There is no greater burden of responsibility for scientists than that placed on those who conduct medical research on human subjects. On the rare occasions that this duty is inappropriately discharged, the results can be devastating. Even so, once the initial outcry dies down, little tends to change.

The diverse collection of institutional review boards (IRBs) that oversee such research in the United States barely qualifies as a 'system'. Despite repeated attempts by the Institute of Medicine and others to highlight their shortfalls, the quality and effectiveness of the boards remain patchy (see page 530).

As committees struggle with heavy caseloads, their ability to monitor ongoing trials is weakened. A large research hospital can process hundreds of applications per year, and gets little help from the federal government. The Office for Human Research Protections oversees thousands of local ethics committees and billions of dollars' worth of clinical research, and operates on an annual budget of just $7 million.

If the US government wanted to strengthen the way human clinical trials are overseen, adequate funding for the Office for Human Research Protections would be an obvious place to begin. Another improvement would be more widespread accreditation of the IRBs, to help ensure proper training and support for committee members.

But further reforms are also necessary. Some see centralizing the review of multicentre studies as a way of relieving the burden on local review boards.

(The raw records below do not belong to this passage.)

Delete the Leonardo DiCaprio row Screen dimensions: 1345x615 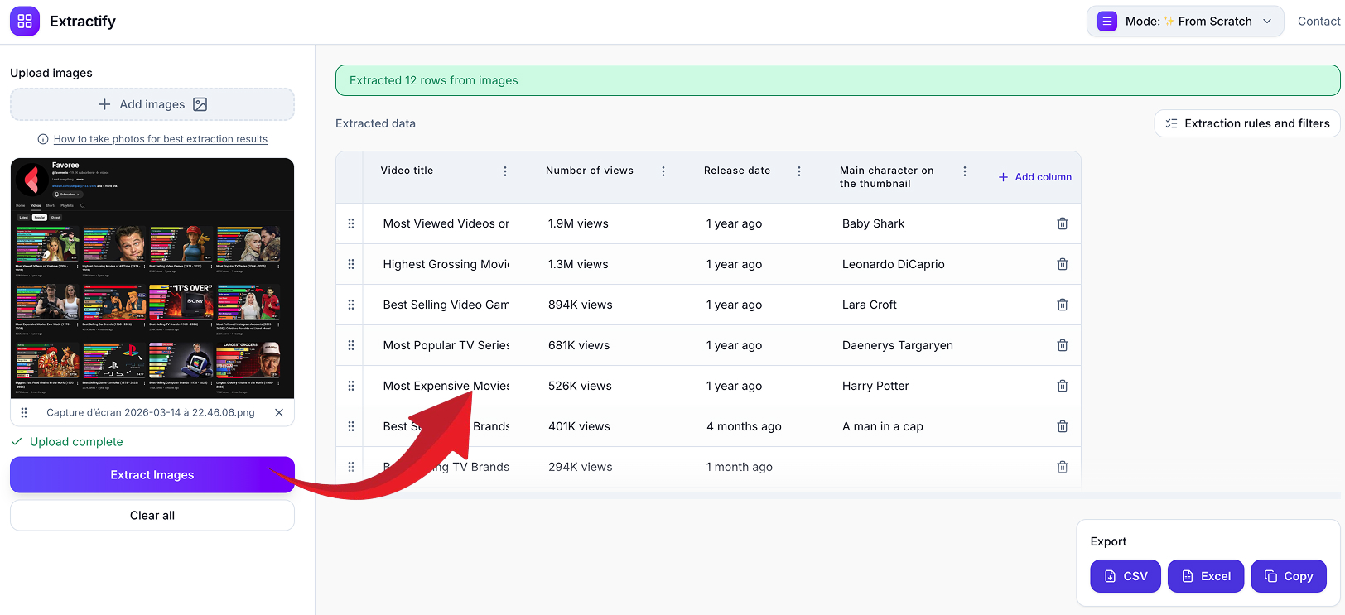pos(1062,264)
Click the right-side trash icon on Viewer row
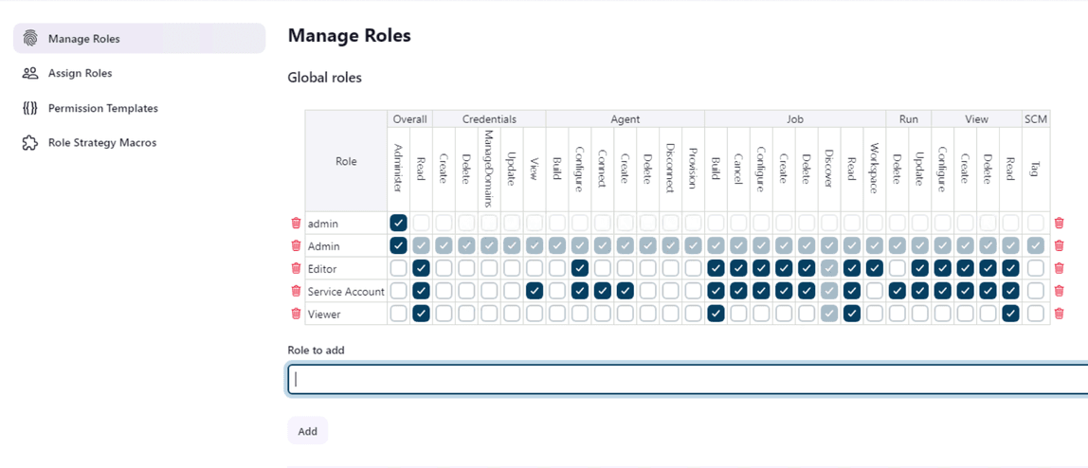Screen dimensions: 1088x468 (1059, 314)
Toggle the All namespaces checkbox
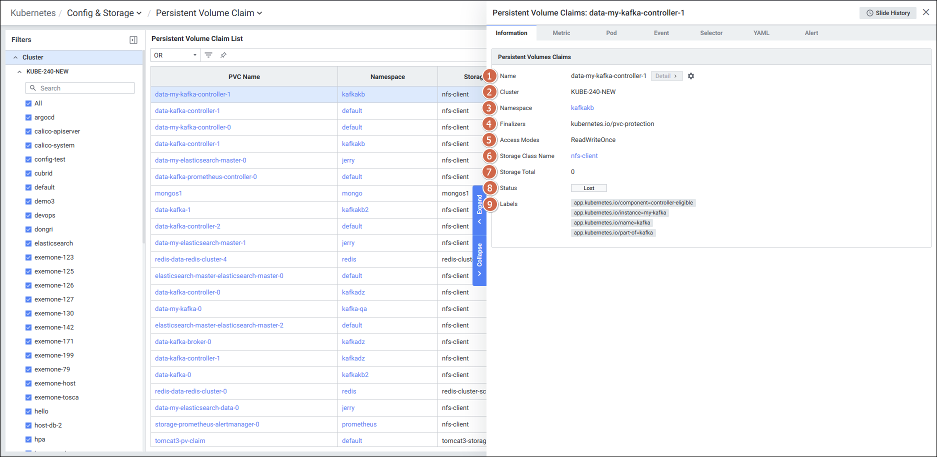The height and width of the screenshot is (457, 937). coord(29,104)
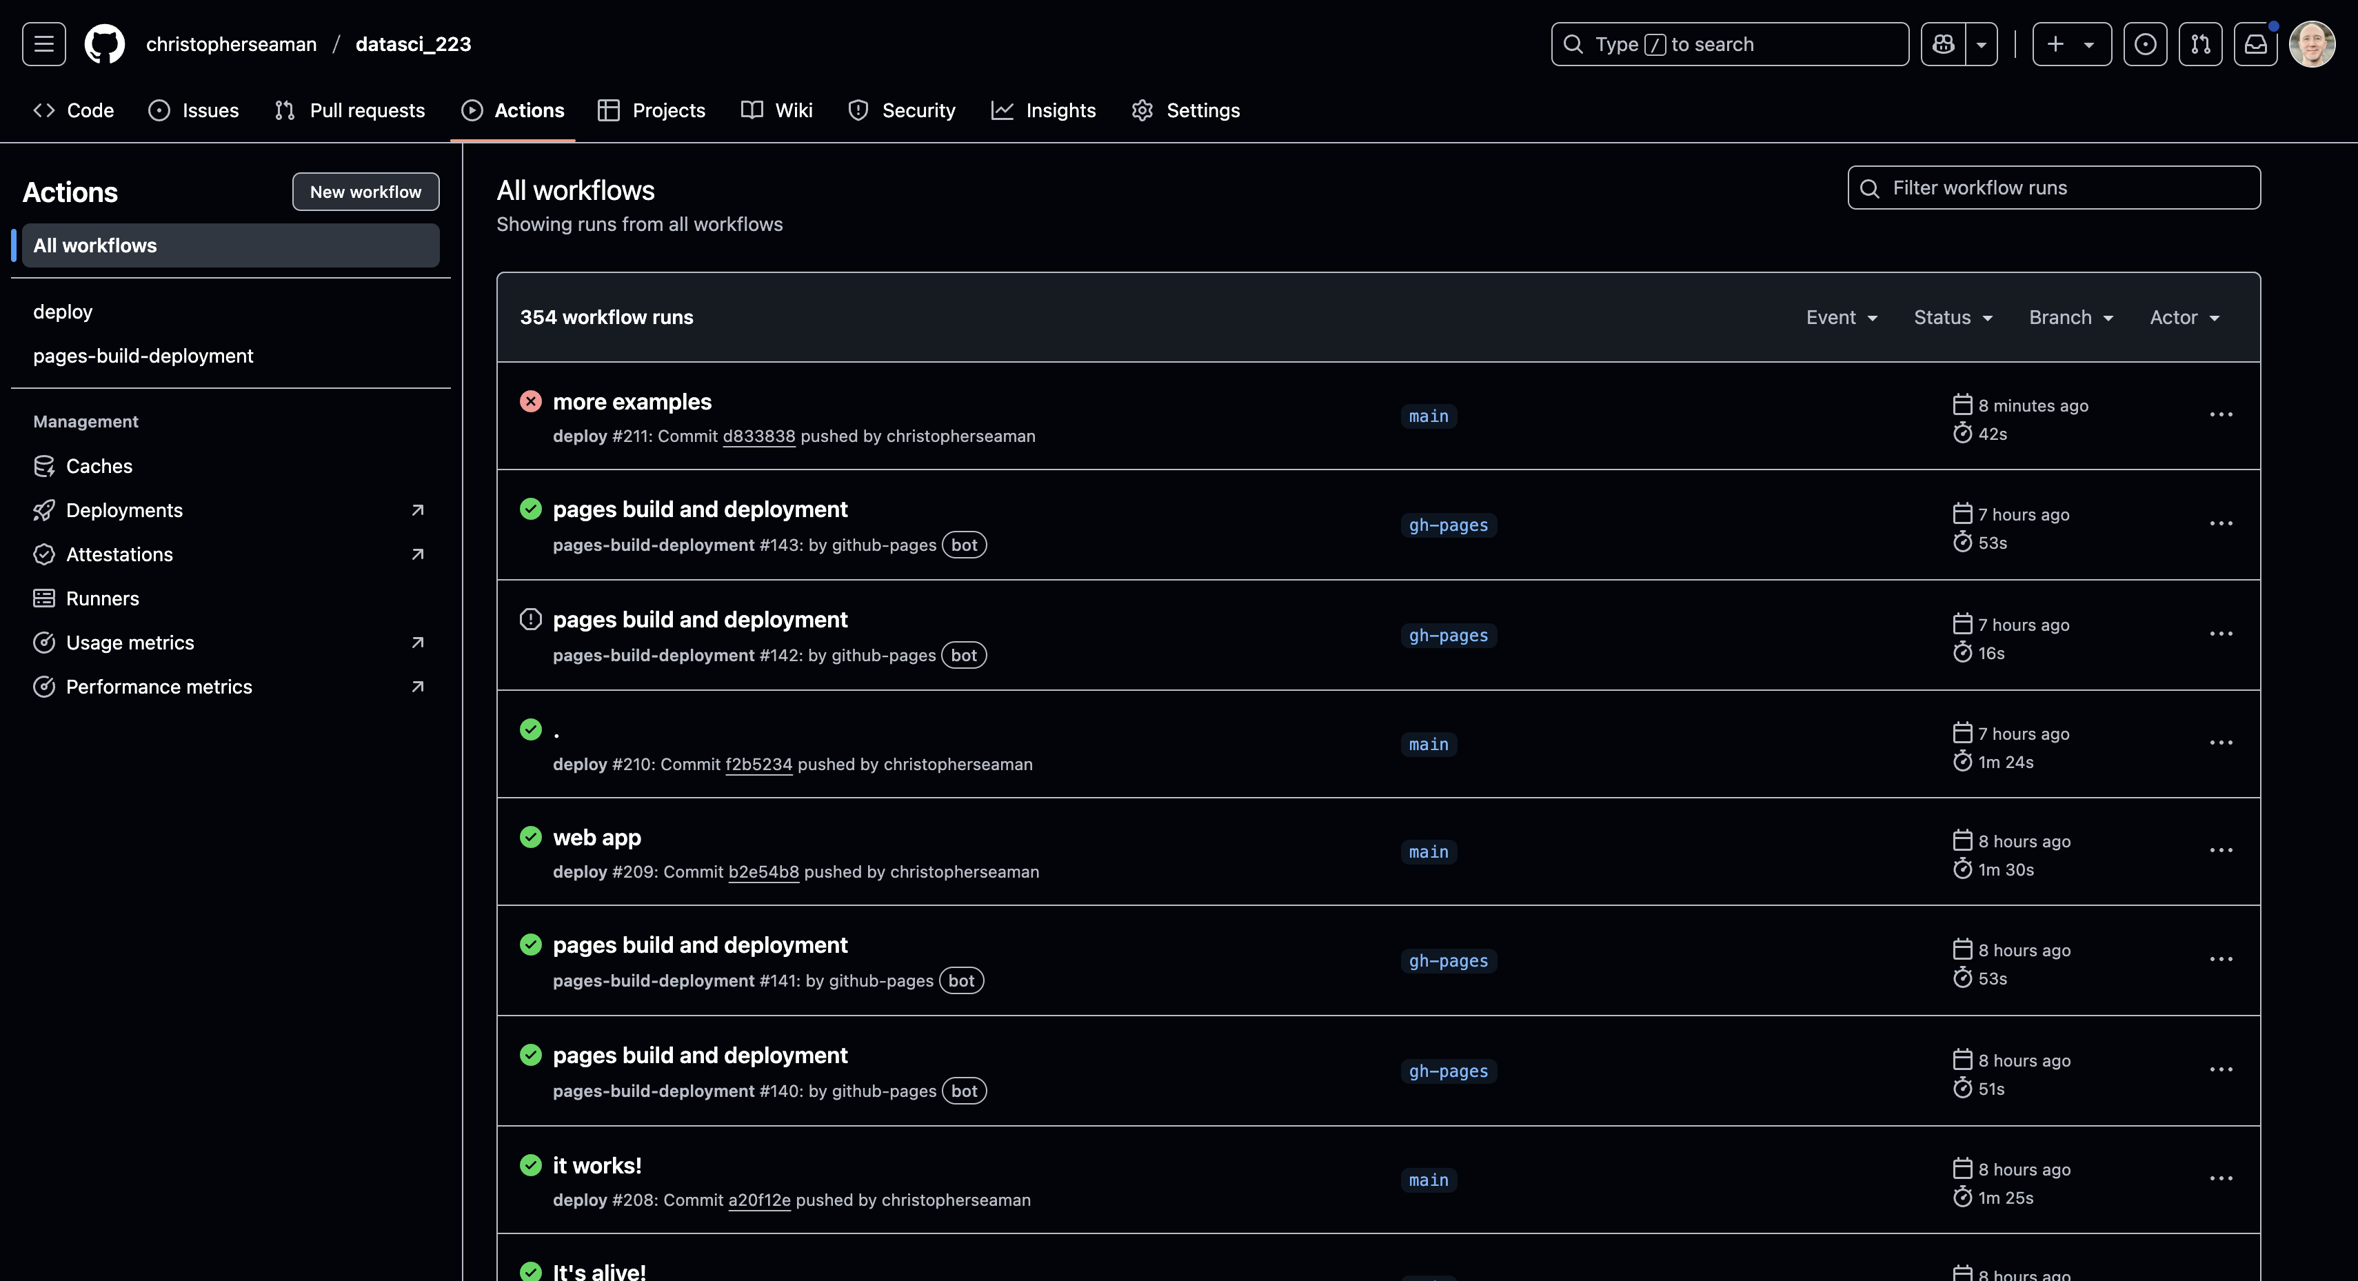Open the Branch filter dropdown
Viewport: 2358px width, 1281px height.
coord(2071,317)
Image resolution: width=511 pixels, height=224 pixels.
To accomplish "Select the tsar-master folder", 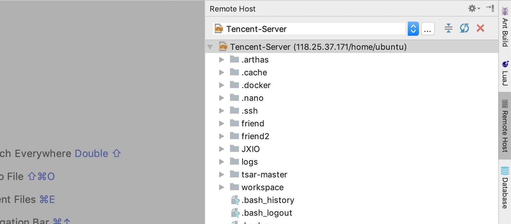I will 264,175.
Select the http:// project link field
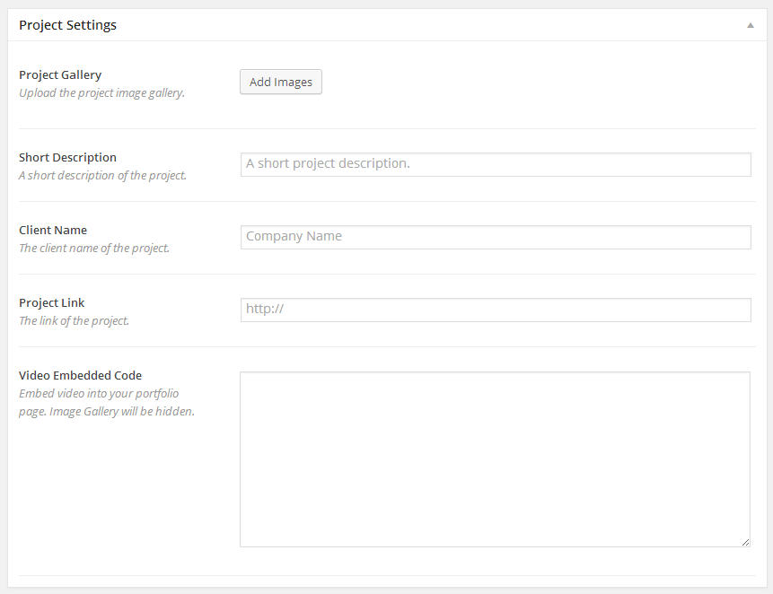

But the debate over whether to centralize, or even regionalize, the review of studies is complex. The United States is a large, diverse and, most of all, litigious country, and local boards help universities to fend off legal action by showing that they have taken responsibility for what goes on within their walls. Nonetheless, centralization deserves to be explored further.

One approach would set up national committees, perhaps run by the National Institutes of Health, that could establish clearer guidelines on the ethical quandaries commonly faced by local review boards. Questions over payments to volunteers, for example, or on what constitutes informed consent, need not all be answered on the current ad hoc basis.

Another challenge facing US authorities is the fact that not all research on human subjects is overseen by the federal government. The IRBs are not federal, but federally funded research on human subjects must be reviewed by them, as must any trial that becomes part of a submission to the Food and Drug Administration. Some states and institutions also require all research on human subjects to be vetted by an IRB. That leaves room for privately funded research to proceed without any requirement for ethical review. It isn't known how much research on human subjects occurs without review by government officials or IRBs. But such research may expose patients to unnecessary risks.

In 1999, the review-board system came under some scrutiny when 18-year-old Jesse Gelsinger died during a gene-therapy trial at the University of Pennsylvania in Philadelphia. In 2001, a healthy woman died after taking an unapproved asthma medication during a clinical trial at Johns Hopkins University. And looking farther afield, in London last year six men became seriously ill during a clinical trial of a monoclonal-antibody therapy.

Overall, it is not a bad record. But that is as much by luck as by design, and if it is to remain the case, real improvements need to be made to the IRB system. The impetus for such change should not have to rely on the bursts of interest that tend to follow mishaps during human trials.